Un’auto è andata distrutta dalle fiamme nella notte a Licata, in via Umberto II. A bruciare è stata una Fiat Freemont di proprietà di un professionista sanitario cinquantenne, in servizio presso l’ospedale San Giacomo d’Altopasso.
L’allarme è scattato nel cuore della notte. Sul posto sono tempestivamente intervenuti i vigili del fuoco del distaccamento cittadino e gli agenti del commissariato di polizia.
I pompieri, utilizzando gli idranti, hanno domato l’incendio evitando che le fiamme si propagassero ad altri veicoli o edifici circostanti. Una volta messa in sicurezza l’area, insieme alla polizia, è stato effettuato un primo sopralluogo.
Durante le verifiche non sono stati trovati inneschi evidenti: nessuna tanica sospetta né bottiglie contenenti liquido infiammabile. È per questo che, al momento, le cause dell’incendio risultano essere ancora in corso di accertamento.

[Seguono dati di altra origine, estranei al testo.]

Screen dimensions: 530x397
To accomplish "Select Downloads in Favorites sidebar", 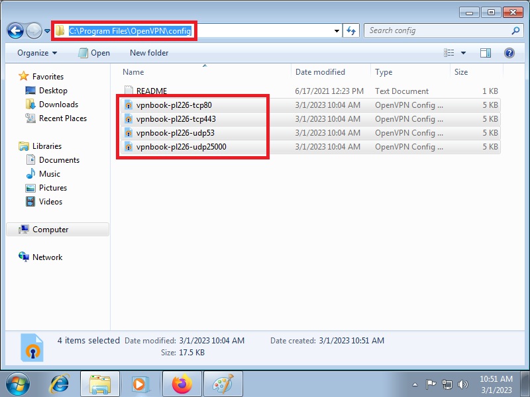I will 58,105.
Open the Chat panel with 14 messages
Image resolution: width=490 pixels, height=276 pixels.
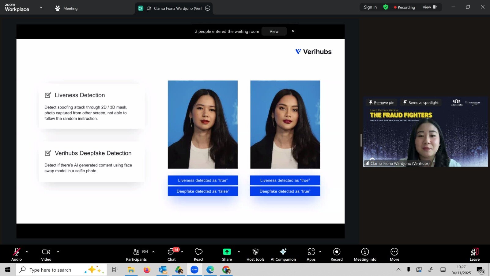pos(171,254)
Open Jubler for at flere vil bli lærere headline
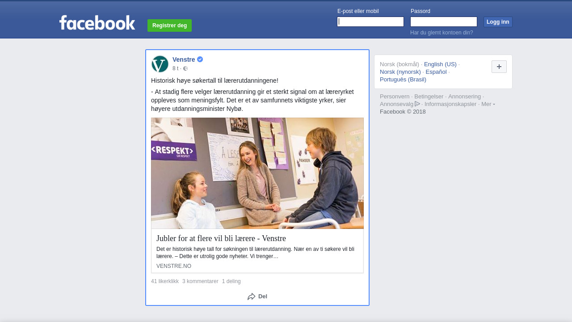Image resolution: width=572 pixels, height=322 pixels. 221,238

Come da prassi investigativa, gli agenti avrebbero già ascoltato il proprietario dell’auto, residente a Licata, per chiarire se possa aver avuto problemi personali o eventuali attriti con terzi. Tuttavia, al momento non trapelano indiscrezioni.
L’episodio ha destato preoccupazione tra i residenti della zona, ma solo gli approfondimenti in corso potranno chiarire se si sia trattato di un guasto accidentale, un atto doloso o una vendetta mirata.